Pugh Matrix

Step 1- Based on the options listed in the paper below create solution sets using the Pugh Matrix in the resources tab to determine what the best process would be for your emergency department.

Step 2 – Once chosen, create a new process map based on your chosen process.
For standardization we will have all students focus on the arrival of patients.
Once it was determined that we needed to focus on the arrival process for patients. A quick fix, with the clipboard removal was identified. The clipboards as an indicator of a process step was removed. It was replaced with an electronic tracker which was already available, but not used appropriately.
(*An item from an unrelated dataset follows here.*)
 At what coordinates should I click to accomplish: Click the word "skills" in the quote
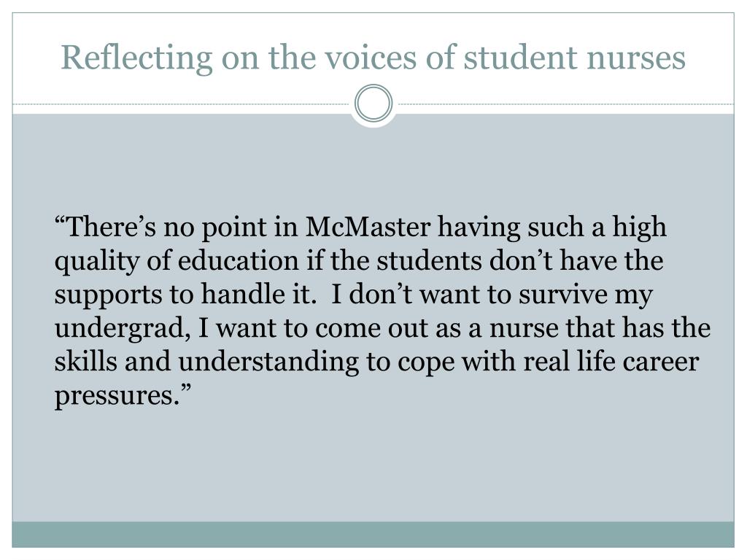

The team went to visit other emergency departments to see how their processes worked and looked for ways to improve our own processes by viewing others.
Hospital A
Hospital A has patients has patients go directly to a room when available. The triage nurse asks their normal questions and then hands off to their ED nurse. The hand off includes a conversation about the information gathered from the patient upon assessment.
Hospital B
Hospital B always takes patients back to rooms. They have a large amount of rooms for the volume of patients they actually see. They dont have a triage nurse, they use only the nurses who are assigned patients. If by chance they do run out of rooms, they will pull stable patients out of rooms and place them in the waiting room for further treatment.
Hospital C
Hospital C starts patients out by having the patient see a triage nurse. The triage nurse places orders for the patient via standardized protocols signed off by physicians. This allows the nurse to begin the process of obtaining labs, x-rays, and providing some medications. These protocols are setup and based on patient symptoms. For example, if a patient arrives with an ankle injury the nurse can order an x-ray and an anti-inflammatory medication before they see a physician. They stated it often takes a long time to develop these protocols and they dont have protocols for every symptom. Most of their protocols are for non emergent patients.